The issue before us, on the other hand, is not whether Cobb acted maliciously as defined in OCGA § 51-7-44, but first whether she acted with actual malice that would exempt her from official immunity. Georgia's “state courts must consider the issue of a government employee's qualified immunity from liability as the threshold issue in a suit against the officer in his personal capacity.” Cameron v. Lang, 274 Ga. 122, 124(1), 549 S.E.2d 341 (2001). “ ‘[A]ctual malice’ requires a deliberate intention to do wrong,” as distinguished from “implied malice,” Merrow v. Hawkins, 266 Ga. 390, 391, 467 S.E.2d 336 (1996), which in a criminal context means reckless disregard for human life. Id. at 392(2), 467 S.E.2d 336. Ill will alone is insufficient to establish actual malice; Anderson must show that Cobb acted with the deliberate intent to commit a wrongful act or with the deliberate intent to harm her. Adams v. Hazelwood, 271 Ga. 414, 520 S.E.2d 896 (1999).

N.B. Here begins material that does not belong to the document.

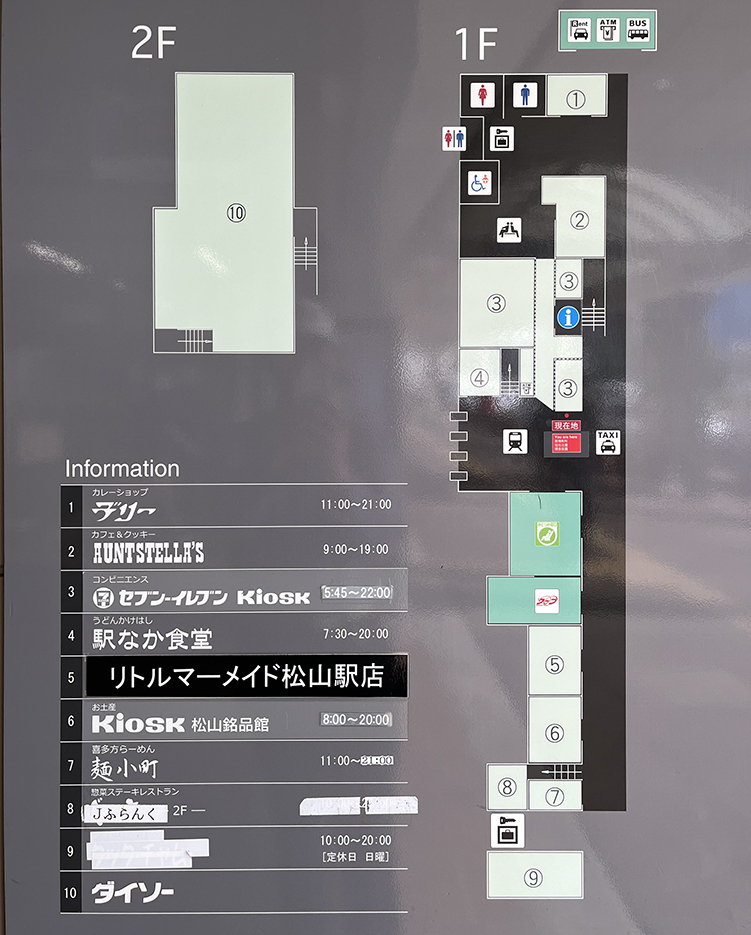
Task: Select the TAXI icon
Action: [x=608, y=442]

In this case, Anderson argues that Cobb could have investigated further before seeking an arrest warrant. She outlines the witnesses Cobb did not talk to and asserts that Cobb followed poor procedures in the interviews she did conduct. Assuming for the sake of argument that the record contains evidence to support these assertions, such actions do not show a deliberate intent to commit a wrongful act or to harm Anderson. Further, two assistant district attorneys for the Lookout Mountain Judicial Circuit submitted affidavits explaining that Cobb had consulted them and had expressed no malice or animosity toward Anderson. After a thorough review of the evidence she had obtained, they advised her that she had “more than sufficient probable cause to arrest Mary Anderson for the offense of simple battery.” Finally, the Walker County State Court Solicitor-General stated by affidavit that, after reviewing Cobb's file, he concluded that probable cause existed, executed an accusation against Anderson for simple battery, and prosecuted the case at trial.
There being no evidence Cobb acted with actual malice, the trial court did not err in granting summary judgment to her on Anderson's claims. Todd v. Kelly, supra, 244 Ga.App. at 406, 535 S.E.2d 540.
RUFFIN, P.J., and POPE, Senior Appellate Judge, concur.